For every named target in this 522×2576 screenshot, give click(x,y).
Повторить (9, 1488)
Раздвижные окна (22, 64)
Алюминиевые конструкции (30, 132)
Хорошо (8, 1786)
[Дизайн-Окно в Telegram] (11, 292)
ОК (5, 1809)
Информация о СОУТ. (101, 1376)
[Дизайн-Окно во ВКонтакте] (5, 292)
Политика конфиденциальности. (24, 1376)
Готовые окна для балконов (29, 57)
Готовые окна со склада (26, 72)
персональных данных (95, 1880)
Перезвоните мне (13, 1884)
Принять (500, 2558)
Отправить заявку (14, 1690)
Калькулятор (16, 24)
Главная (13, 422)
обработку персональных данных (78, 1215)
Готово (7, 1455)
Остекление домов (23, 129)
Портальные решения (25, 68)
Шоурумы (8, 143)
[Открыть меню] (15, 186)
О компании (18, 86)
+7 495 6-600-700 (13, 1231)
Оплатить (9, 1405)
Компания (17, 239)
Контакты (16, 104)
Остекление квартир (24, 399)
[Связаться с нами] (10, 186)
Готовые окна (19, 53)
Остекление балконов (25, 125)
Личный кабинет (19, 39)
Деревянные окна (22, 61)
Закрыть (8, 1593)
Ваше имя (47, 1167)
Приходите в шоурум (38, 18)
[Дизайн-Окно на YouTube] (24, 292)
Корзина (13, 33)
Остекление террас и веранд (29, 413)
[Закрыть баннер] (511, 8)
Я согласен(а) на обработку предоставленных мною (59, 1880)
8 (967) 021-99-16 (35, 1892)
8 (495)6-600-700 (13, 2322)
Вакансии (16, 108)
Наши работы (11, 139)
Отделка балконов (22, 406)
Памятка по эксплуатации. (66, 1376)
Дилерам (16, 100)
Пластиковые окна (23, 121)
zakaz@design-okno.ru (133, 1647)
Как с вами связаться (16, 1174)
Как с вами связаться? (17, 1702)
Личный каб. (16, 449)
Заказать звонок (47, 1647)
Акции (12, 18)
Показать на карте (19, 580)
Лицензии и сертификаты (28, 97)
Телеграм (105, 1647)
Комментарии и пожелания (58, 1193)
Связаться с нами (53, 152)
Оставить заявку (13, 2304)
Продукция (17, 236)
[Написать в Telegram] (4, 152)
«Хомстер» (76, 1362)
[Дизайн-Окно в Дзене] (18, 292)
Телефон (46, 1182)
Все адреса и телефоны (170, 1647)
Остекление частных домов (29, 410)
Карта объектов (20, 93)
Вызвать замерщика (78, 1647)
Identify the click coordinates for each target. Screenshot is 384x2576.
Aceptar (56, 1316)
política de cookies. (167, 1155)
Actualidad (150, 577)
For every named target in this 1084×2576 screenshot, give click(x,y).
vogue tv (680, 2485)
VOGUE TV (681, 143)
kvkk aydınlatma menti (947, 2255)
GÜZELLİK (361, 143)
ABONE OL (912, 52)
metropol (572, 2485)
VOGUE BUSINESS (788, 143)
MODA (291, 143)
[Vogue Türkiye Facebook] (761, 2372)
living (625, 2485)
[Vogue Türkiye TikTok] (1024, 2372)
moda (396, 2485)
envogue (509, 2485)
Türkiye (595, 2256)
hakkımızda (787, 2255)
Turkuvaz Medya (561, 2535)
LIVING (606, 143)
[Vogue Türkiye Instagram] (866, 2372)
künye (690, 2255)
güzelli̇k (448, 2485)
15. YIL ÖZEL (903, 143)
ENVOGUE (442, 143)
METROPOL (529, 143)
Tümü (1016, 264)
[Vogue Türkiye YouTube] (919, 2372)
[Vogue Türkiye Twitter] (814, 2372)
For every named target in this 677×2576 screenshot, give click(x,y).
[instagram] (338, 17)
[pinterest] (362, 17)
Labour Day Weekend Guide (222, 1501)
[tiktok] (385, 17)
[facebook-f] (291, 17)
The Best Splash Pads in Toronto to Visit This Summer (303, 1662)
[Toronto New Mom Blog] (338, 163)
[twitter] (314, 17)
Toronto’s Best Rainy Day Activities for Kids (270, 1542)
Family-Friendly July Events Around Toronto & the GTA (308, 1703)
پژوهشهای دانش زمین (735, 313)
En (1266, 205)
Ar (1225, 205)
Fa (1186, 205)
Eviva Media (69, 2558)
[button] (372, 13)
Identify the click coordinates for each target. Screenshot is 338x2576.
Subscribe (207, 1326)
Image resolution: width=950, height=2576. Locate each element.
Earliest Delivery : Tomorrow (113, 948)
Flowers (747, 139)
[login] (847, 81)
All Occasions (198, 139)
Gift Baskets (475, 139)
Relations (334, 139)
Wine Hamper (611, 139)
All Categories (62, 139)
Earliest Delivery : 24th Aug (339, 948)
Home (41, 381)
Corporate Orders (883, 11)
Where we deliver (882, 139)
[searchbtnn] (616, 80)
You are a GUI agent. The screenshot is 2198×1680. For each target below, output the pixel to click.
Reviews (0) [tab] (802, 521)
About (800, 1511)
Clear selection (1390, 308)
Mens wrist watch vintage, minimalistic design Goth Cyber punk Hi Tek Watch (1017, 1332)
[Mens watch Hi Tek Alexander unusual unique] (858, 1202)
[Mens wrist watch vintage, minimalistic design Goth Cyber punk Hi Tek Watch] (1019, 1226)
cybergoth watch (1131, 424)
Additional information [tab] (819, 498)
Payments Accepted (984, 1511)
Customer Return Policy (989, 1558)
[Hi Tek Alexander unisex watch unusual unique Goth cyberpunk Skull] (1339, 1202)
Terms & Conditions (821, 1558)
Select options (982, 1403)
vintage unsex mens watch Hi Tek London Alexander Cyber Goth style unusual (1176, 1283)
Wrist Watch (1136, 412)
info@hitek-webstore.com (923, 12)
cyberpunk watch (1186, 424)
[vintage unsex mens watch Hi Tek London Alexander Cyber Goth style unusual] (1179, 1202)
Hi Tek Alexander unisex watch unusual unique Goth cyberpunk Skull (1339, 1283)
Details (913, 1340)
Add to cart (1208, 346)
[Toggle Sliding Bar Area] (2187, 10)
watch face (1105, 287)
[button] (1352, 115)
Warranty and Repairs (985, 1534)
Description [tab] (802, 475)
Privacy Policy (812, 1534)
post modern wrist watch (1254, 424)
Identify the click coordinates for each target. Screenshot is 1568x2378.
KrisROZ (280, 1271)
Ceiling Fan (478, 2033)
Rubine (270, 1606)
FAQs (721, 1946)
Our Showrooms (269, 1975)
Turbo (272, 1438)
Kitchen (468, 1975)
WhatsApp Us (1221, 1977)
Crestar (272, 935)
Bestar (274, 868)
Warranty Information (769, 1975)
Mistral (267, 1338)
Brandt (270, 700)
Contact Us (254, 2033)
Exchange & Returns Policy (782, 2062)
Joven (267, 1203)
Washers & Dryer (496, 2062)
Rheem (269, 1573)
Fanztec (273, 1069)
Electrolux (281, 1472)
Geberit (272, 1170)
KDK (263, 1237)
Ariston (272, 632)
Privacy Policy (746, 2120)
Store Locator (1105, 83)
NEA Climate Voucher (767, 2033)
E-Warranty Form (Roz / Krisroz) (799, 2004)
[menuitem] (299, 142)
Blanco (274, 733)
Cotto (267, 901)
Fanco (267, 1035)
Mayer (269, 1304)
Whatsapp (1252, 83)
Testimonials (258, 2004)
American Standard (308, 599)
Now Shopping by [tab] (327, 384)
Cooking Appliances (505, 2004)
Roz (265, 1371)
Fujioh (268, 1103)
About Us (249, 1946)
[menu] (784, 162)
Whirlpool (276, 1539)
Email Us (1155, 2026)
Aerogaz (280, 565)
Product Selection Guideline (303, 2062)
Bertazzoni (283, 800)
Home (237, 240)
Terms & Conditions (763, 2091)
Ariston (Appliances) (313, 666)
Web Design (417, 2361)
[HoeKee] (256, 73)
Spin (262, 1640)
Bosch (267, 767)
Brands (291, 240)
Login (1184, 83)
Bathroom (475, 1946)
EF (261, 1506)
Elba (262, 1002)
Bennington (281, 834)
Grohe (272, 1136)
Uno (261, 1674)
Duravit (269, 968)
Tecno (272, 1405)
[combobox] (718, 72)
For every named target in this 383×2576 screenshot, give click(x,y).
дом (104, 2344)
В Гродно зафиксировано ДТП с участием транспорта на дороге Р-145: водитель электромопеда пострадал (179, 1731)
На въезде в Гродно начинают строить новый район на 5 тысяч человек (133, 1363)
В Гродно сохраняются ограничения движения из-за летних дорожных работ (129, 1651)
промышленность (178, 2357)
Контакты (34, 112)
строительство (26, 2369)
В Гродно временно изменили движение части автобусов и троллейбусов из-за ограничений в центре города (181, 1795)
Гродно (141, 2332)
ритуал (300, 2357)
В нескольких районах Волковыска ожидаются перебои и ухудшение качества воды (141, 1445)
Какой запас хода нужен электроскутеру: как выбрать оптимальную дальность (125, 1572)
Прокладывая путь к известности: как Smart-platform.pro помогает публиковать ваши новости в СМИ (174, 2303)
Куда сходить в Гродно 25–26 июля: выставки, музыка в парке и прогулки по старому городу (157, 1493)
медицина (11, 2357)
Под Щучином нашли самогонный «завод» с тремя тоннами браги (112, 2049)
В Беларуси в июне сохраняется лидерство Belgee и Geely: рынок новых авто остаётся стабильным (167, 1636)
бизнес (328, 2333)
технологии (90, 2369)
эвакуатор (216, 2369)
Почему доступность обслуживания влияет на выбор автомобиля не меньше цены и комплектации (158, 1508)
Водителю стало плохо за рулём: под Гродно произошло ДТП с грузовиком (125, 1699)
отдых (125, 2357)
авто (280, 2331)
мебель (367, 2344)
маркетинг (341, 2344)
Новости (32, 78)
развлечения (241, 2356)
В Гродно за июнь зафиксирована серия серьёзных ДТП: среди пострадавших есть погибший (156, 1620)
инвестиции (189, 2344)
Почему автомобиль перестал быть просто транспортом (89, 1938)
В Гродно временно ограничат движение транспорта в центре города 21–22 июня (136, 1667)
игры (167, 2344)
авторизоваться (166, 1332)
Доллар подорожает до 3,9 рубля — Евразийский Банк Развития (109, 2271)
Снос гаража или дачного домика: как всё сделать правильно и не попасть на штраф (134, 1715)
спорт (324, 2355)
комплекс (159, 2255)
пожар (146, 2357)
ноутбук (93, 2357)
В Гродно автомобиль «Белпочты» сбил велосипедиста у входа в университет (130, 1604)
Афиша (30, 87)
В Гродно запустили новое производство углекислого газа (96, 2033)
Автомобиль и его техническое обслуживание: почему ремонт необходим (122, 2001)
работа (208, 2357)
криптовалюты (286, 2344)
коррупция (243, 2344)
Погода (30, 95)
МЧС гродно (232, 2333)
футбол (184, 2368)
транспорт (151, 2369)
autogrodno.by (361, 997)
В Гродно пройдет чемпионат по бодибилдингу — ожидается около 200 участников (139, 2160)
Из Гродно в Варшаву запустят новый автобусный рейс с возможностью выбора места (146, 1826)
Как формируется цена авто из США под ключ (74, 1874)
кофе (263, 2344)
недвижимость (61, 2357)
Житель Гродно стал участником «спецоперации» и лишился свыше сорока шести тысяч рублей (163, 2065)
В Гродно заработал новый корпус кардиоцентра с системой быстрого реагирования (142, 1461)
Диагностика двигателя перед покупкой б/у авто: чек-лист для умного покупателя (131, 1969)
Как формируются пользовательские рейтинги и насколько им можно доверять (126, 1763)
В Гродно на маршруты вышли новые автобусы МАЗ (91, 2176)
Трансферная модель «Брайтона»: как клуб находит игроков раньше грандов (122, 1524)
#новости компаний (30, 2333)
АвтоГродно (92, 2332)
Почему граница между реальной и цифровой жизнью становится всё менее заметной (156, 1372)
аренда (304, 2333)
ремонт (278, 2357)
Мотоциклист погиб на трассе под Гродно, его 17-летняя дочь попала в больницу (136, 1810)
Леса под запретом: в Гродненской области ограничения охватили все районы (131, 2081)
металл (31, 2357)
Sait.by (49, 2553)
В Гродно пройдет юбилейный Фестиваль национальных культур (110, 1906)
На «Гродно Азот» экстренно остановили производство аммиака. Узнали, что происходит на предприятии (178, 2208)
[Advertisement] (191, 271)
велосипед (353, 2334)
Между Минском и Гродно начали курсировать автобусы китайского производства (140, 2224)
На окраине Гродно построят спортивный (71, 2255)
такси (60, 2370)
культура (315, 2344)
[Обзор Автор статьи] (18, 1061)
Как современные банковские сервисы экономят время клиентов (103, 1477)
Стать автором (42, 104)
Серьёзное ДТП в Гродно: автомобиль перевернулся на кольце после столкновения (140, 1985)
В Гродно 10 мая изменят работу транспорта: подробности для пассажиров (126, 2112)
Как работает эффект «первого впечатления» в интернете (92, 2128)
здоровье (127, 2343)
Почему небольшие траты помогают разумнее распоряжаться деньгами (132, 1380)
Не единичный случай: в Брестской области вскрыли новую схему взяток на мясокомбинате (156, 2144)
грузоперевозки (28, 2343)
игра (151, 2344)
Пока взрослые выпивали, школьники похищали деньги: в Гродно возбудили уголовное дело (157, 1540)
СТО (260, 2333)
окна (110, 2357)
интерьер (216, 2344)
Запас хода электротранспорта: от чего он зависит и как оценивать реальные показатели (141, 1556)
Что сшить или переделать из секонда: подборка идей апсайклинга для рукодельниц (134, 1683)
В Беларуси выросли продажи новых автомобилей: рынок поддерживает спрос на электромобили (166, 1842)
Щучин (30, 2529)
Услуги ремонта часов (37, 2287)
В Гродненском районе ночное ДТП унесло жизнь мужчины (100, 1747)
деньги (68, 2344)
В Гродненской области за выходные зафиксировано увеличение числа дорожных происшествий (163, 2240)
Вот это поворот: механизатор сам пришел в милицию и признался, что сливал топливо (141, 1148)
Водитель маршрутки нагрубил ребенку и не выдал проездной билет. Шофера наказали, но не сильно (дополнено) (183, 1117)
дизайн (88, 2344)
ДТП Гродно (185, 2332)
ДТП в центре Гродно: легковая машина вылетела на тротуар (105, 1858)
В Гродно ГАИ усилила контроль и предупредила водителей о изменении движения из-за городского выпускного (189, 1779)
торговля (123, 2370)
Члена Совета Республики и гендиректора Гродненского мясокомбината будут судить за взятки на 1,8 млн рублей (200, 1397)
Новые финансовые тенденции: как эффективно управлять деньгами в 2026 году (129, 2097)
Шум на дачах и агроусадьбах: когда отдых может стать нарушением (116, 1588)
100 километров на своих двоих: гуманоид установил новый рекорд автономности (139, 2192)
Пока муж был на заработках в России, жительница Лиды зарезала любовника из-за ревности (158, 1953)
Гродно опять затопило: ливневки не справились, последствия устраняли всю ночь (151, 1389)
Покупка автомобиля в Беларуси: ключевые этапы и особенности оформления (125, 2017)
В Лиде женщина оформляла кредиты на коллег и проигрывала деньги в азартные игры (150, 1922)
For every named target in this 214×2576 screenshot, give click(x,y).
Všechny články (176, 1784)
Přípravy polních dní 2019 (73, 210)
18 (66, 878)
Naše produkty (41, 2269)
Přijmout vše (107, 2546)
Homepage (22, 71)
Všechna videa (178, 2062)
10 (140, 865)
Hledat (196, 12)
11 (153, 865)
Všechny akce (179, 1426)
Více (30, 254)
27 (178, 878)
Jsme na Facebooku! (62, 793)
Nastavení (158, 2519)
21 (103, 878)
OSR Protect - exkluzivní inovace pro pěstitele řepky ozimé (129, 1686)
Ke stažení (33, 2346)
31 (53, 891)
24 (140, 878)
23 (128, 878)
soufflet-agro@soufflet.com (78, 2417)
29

Task: Copy nothing beyond the line containing "Готовые окна для балконов (29, 57)". Transcribe exactly from the first line of the entries down to that line, inclusive.

Exercise response:
For every named target in this 522×2576 screenshot, give click(x,y).
Повторить (9, 1488)
Раздвижные окна (22, 64)
Алюминиевые конструкции (30, 132)
Хорошо (8, 1786)
[Дизайн-Окно в Telegram] (11, 292)
ОК (5, 1809)
Информация о СОУТ. (101, 1376)
[Дизайн-Окно во ВКонтакте] (5, 292)
Политика конфиденциальности. (24, 1376)
Готовые окна для балконов (29, 57)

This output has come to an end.